- Prompt -
Print nothing except the line holding "Where should I" and the lines that come after it in the material below, and leave the pictures out.

══════════

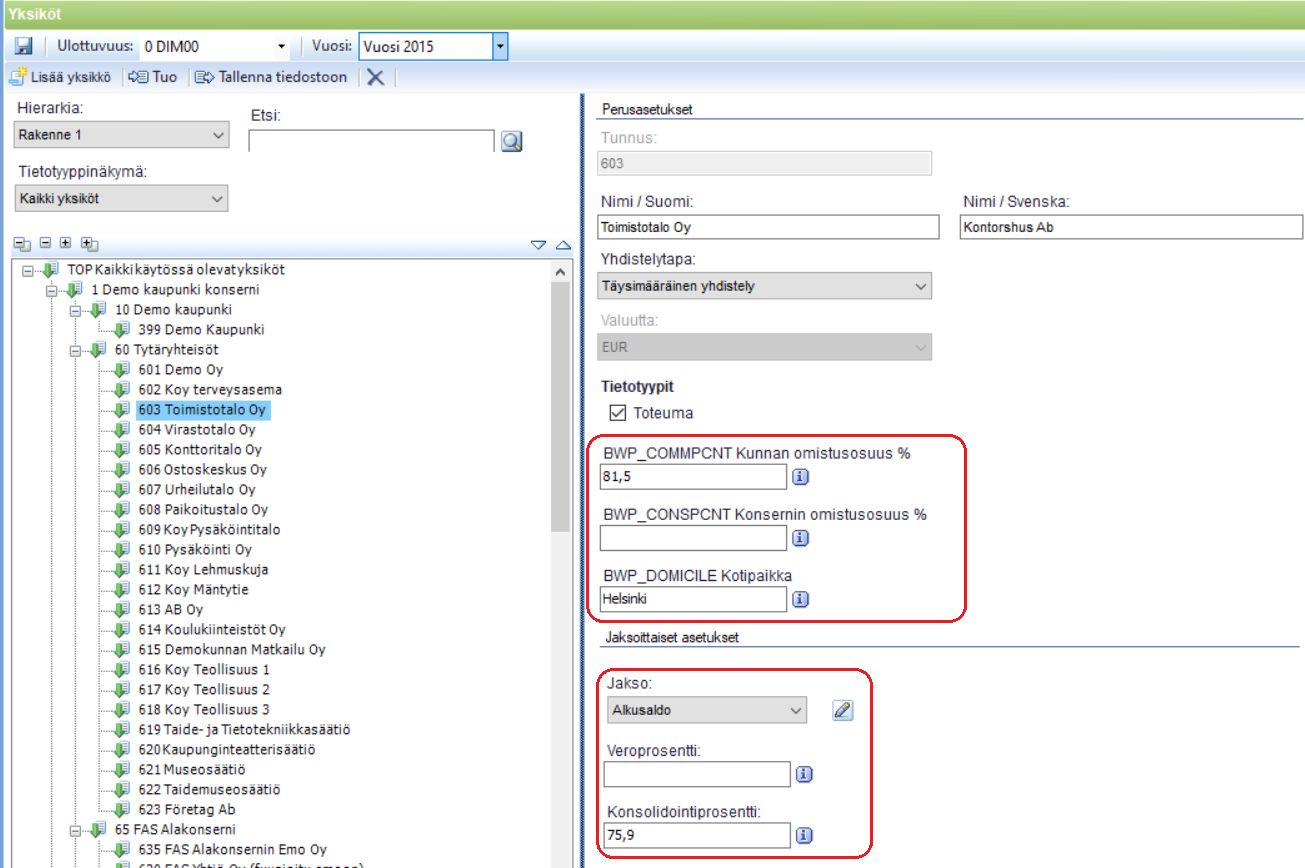Collapse the 10 Demo kaupunki node
The image size is (1305, 868).
tap(76, 310)
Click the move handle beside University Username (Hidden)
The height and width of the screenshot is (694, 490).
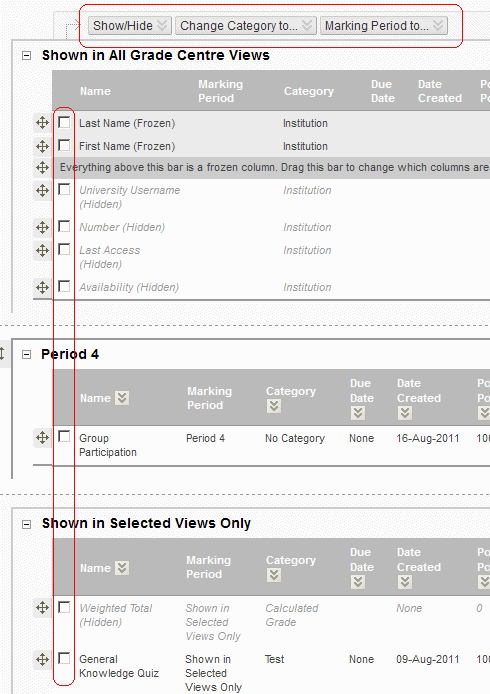click(x=42, y=191)
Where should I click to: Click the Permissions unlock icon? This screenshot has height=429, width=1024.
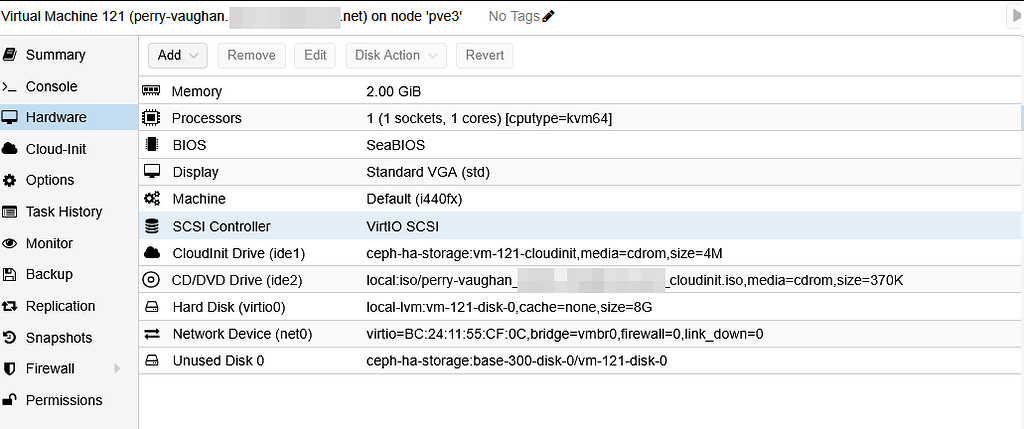[10, 400]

══════════

- Output for this exercise -
Where should I click to: Click the Permissions unlock icon? This screenshot has height=429, width=1024.
[10, 400]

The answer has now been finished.